Tweet and Sour is a 1956 Looney Tunes short directed by Friz Freleng.
Title[]
The title is a play on the phrase "sweet and sour."
Plot[]
Granny leaves the house for an outing, but as she drives by the house and waves goodbye to Tweety, she sees Sylvester has gotten into the house and is about to eat the bird. Granny stops the cat in time and, fed up with his constant chasing after Tweety, gives him an ultimatum: "If there's so much as one little feather harmed on the canary, it's off to the violin string factory!" punctuating the warning by mimicking Frédéric Chopin's "The Funeral March".
Sylvester attempts to grab Tweety as soon as Granny leaves in her jalopy, but Tweety reminds him of Granny's threat by imitating "The Funeral March "just as she did. As Sylvester sulks in the corner of the room, Tweety is about to face a new threat — Sam Cat, here wearing an eyepatch.
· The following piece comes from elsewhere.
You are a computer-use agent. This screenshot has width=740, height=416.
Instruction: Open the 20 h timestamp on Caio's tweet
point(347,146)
Sam is after a meal of his own and is uncaring that Sylvester will be deemed responsible if Tweety is noticed missing. As such, the chase now casts Sylvester not as the predator but as the (not-so-altruistic) protagonist who plans to save Tweety from the predatory Sam before Granny returns — more so to save his own skin. After several exchanges, with both Sylvester and Sam clobbering each other, Sylvester finally drives his rival off by blowing him up in Granny's chimney by way of a lighted TNT candle tied to a balloon.
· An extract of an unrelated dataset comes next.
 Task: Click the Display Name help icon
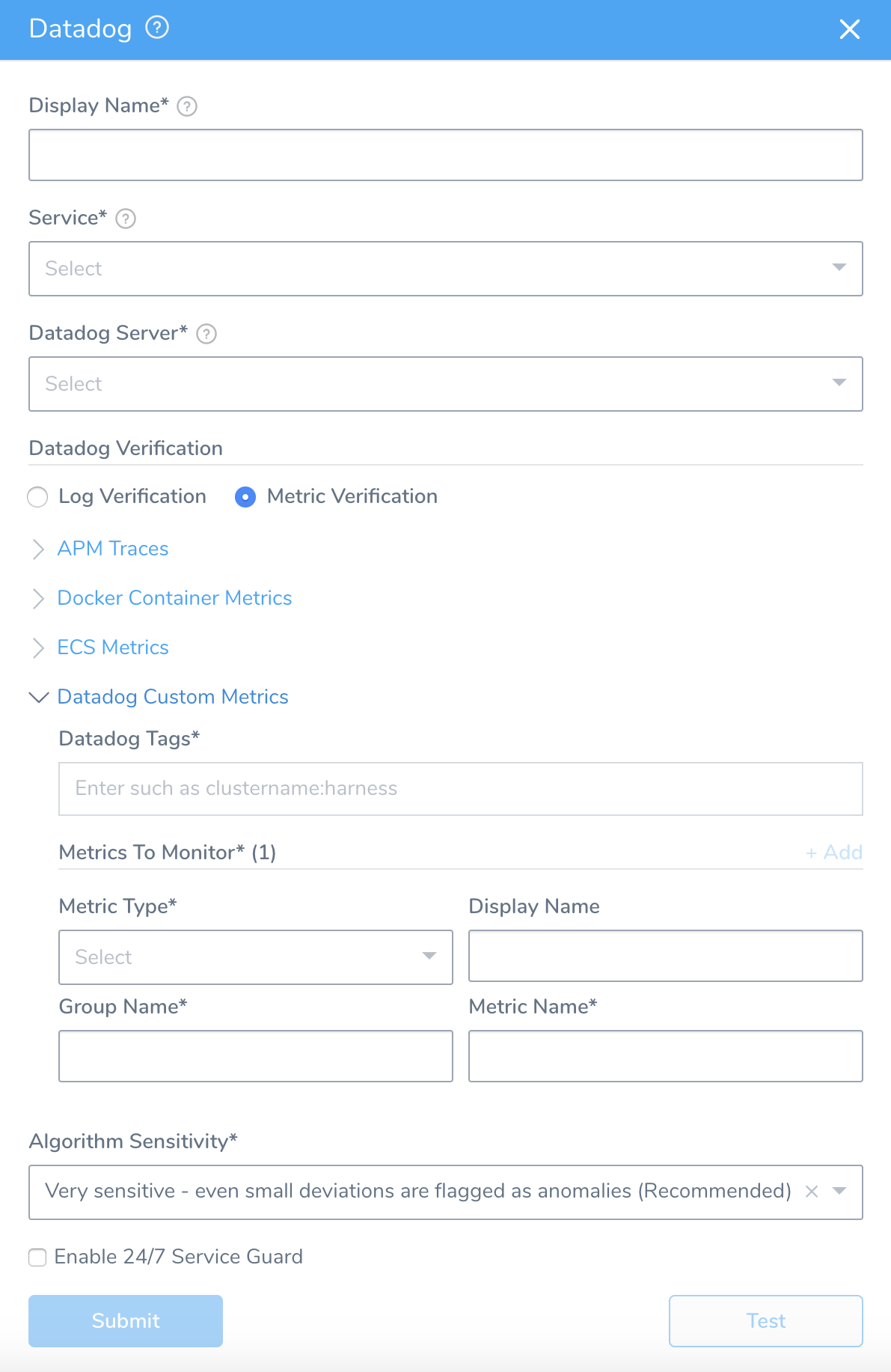coord(187,106)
However, Sylvester's efforts are in vain. As he is putting Tweety back in the cage, Granny enters and, assuming he was after Tweety, promises to make good on her earlier threat. Sylvester tries to explain what happened, but no avail and remarks "Aw, what's the use! She never believes me!" and runs to a stool and plays "Taps" on a violin and falls into a violin case as a coffin.
Availability[]
Streaming[]
Censorship[]
- In the 1980s, CBS cut the part where Sam grabs Sylvester by his tail and bashes him several times into the ground.
Notes[]
- Historical violin strings were made from "catgut", which were actually made from intestines from sheep or goats, not cats like Sylvester. The name was originally "cattle gut", but Granny played with the word's meaning to scare Sylvester to stop the cat from eating Tweety.